Benefici a lungo termine al bambino
I benefici dell’allattamento al seno si manifestano per tutta la durata della vita, riducendo il rischio di sviluppare malattie comunicabili in età adulta:
- riduzione del rischio di obesità a partire dall’adolescenza; i bambini allattati hanno in genere una dieta più sana, e il passaggio di aromi e sapori attraverso il latte materno favorisce un corretto approccio al cibo,
- modulando le scelte alimentari e semplificando l’introduzione e l’accettazione da parte del bambino dei vari alimenti durante lo svezzamento;
- minore rischio di malattia di Crohn e celiachia (evidenze non ancora definitive);
- riduzione del rischio di sviluppare diabete di tipo 2 e ipertensione arteriosa;
- riduzione del rischio di sviluppare leucemia (-19%). Si osserva un’associazione positiva tra allattamento
al seno, sviluppo cognitivo e socialità: un allattamento superiore a 6 mesi migliora l’apprendimento e riduce il rischio di sviluppare ADHD, mentre proseguire fino a 12-24 mesi riduce il rischio di disturbi dello spettro autistico
Benefici per la mamma
Anche la donna che allatta al seno trae numerosi vantaggi dall’allattamento: è stato osservato che le donne che interrompono presto l’allattamento hanno un maggiore rischio di sviluppare tumore alla mammella e all’ovaio, ipertensione, iperlipidemia, diabete, infarto del miocardio e obesità, e questo rischio è ancora più alto nelle donne che non allattano mai nella loro vita.
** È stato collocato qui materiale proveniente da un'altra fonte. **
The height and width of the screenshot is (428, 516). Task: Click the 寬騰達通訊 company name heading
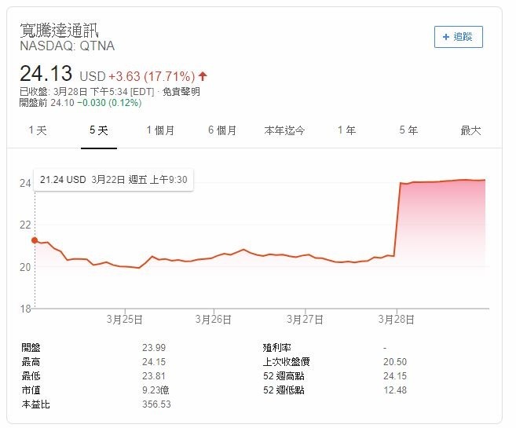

L’allattamento è un fattore protettivo contro il tumore della mammella anche nelle donne geneticamente predisposte: in presenza di mutazione di BRCA1, un allattamento prolungato per almeno un anno riduce del 37% il rischio di tumore.
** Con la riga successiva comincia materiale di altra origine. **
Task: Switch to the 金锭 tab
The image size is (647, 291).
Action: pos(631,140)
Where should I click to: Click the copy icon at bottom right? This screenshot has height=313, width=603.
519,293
La riduzione del rischio è ancora più evidente in menopausa ed è fortemente correlato con la durata dell’allattamento: il differenziamento delle cellule mammarie, la riduzione dei cicli ovulatori e la riduzione dell’esposizione agli estrogeni sono meccanismi che spiegano questa aumentata protezione.
La riduzione del rischio di tumore ovarico è evidente con soli 3 mesi di allattamento. Donne che allattano per almeno 5-6 mesi hanno una maggiore protezione contro le malattie cardiovascolari. L’allattamento regola l’omeostasi glucidica e lipidica ed esercita effetti benefici sulla regolazione della pressione arteriosa.
La protezione dal rischio di ipertensione si osserva indipendentemente dal BMI e dall’adiposità addominale della donna. In una coorte di donne seguita per oltre 14 anni si è osservato che l’allattamento al seno riduce la circonferenza addominale e il grasso viscerale e contribuisce a ridurre il rischio di diabete di tipo 2 e di obesità in tarda età.
I benefici dell’allattamento si esplicano anche a livello psicologico: la donna che allatta è meno stressata e ansiosa, ha meno problemi di calo di umore, e riporta in genere un sonno migliore. Si osserva anche una riduzione del rischio di depressione post-partum.